Below are the locations of the individual ingress resources, allowing you to modify only that particular ingress resource, instead of all resources. For the most update list of all options, please see the values.yaml file of the current Helm chart.

zebrium-core:
  zapi:
    ingress:
      path: '/api/v2'
      annotations: {}
      tls: []
  report:
    ingress:
      path: '/report/v1'
      annotations: {}
      tls: []
  mwsd:
    ingress:
      path: '/mwsd/v1'
      annotations: {}
      tls: []
zebrium-ui: 
 ingress:
    path: '/'
    annotations: {}
    tls: []
zebrium-auth:
 ingress:
    path: '/auth'
    annotations: {}
    tls: []

Ingress Controllers

In order to expose the ingress resources defined by the Zebrium deployment, an ingress controller must be defined and configured by your cluster operator.

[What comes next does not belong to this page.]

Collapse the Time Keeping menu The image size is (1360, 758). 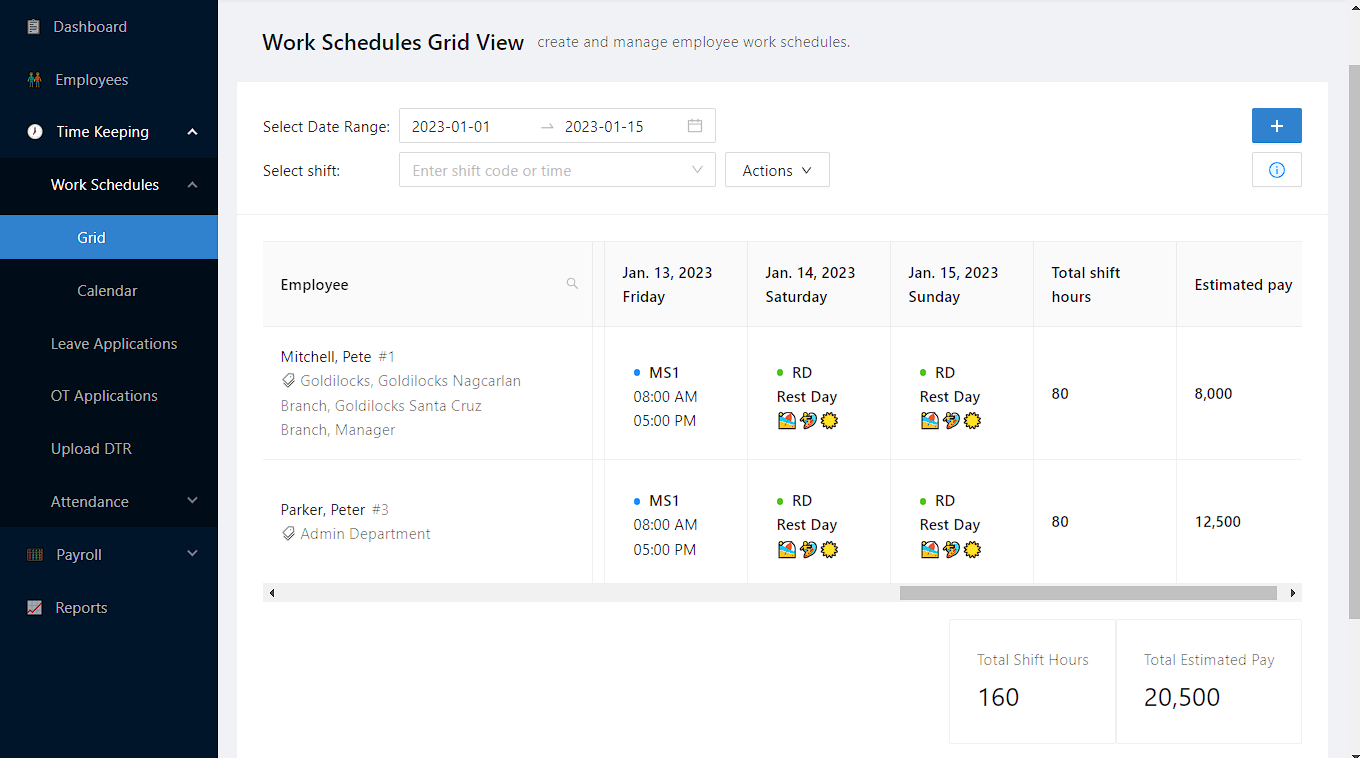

Packaged Ingress Controller

We do provide the option to install ingress-nginx as part of the Zebrium chart. If you wish to use the provided ingress-nginx, you can use the following configuration to get started:

ingress-nginx:
  enabled: true
global: 
  ingress: 
    className: nginx
    annotations: 
      nginx.ingress.kubernetes.io/proxy-body-size: '0'

Hostname and DNS Resolution

Currently, the Zebrium deployment requires a dns hostname that allows access to the ingress endpoints. This endpoint needs to a be a fully qualified domain name (FQDN). Cluster operators should also ensure that this FQDN is added as a record to their DNS server and is resolvable from all systems intending to access the Zebrium installation. Network access from desired systems to the ingress endpoint should also be verified. To set the FQDN in the Zebrium Helm chart, use the following override:

global:
  ingress:
    hostname: ""

TLS

Due to browser security configurations, the Zebrium user interface must be served over HTTPS with a backing TLS certificate. Failure to do so will create a sign-in loop within the user interface, blocking the user from being able to access the internal system.

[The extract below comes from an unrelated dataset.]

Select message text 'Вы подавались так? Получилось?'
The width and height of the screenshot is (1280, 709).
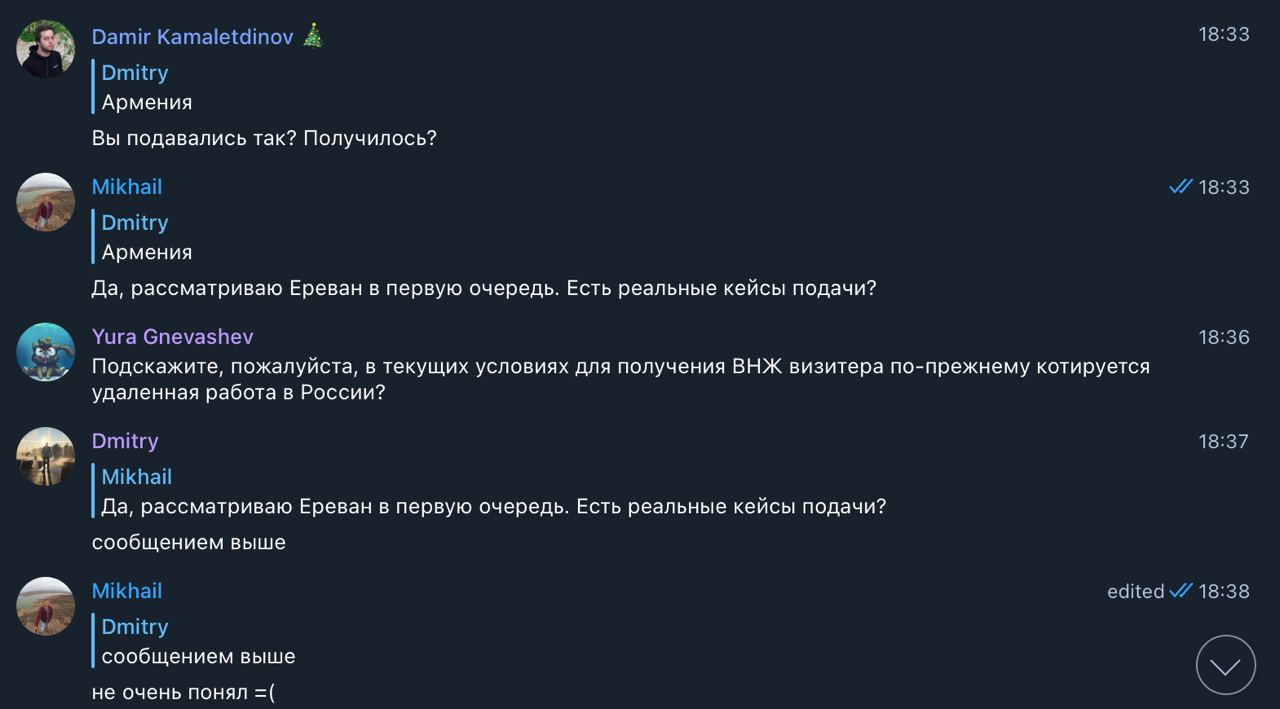pos(264,138)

There are several ways to secure the ingress endpoint with a TLS certificate, including through the ingress resources themselves, through configuration of your ingress controller, using tools like cert-manager, a service mesh, or attaching certificates directly to provisioned resources, like cloud load balancers. It is at the discretion of the cluster operator to determine the best solution for their environment.

Helm Chart and Image Repository Access

Zebrium hosts its Helm charts and associated Docker images within its own registry. Zebrium will provide credentials (username/password) to access these resources as part of the on-prem onboarding process. As part of the installation process, you will create a Kubernetes image pull secret.